Entries supplied:
- - - - -

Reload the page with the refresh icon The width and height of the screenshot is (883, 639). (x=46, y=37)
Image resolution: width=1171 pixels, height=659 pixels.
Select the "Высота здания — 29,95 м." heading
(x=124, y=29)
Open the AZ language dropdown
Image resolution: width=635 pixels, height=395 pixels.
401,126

- - - - -

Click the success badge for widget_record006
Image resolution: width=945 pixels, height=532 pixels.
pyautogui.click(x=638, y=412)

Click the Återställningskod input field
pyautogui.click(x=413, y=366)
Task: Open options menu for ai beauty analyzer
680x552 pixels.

- - - - -

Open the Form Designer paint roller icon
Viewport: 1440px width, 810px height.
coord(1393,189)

- - - - -

Task directions:
Set down the lines of the listing exactly as they appear, starting at the line containing "Task: Open options" and ending after the line containing "680x552 pixels.".

Written reply:
Task: Open options menu for ai beauty analyzer
680x552 pixels.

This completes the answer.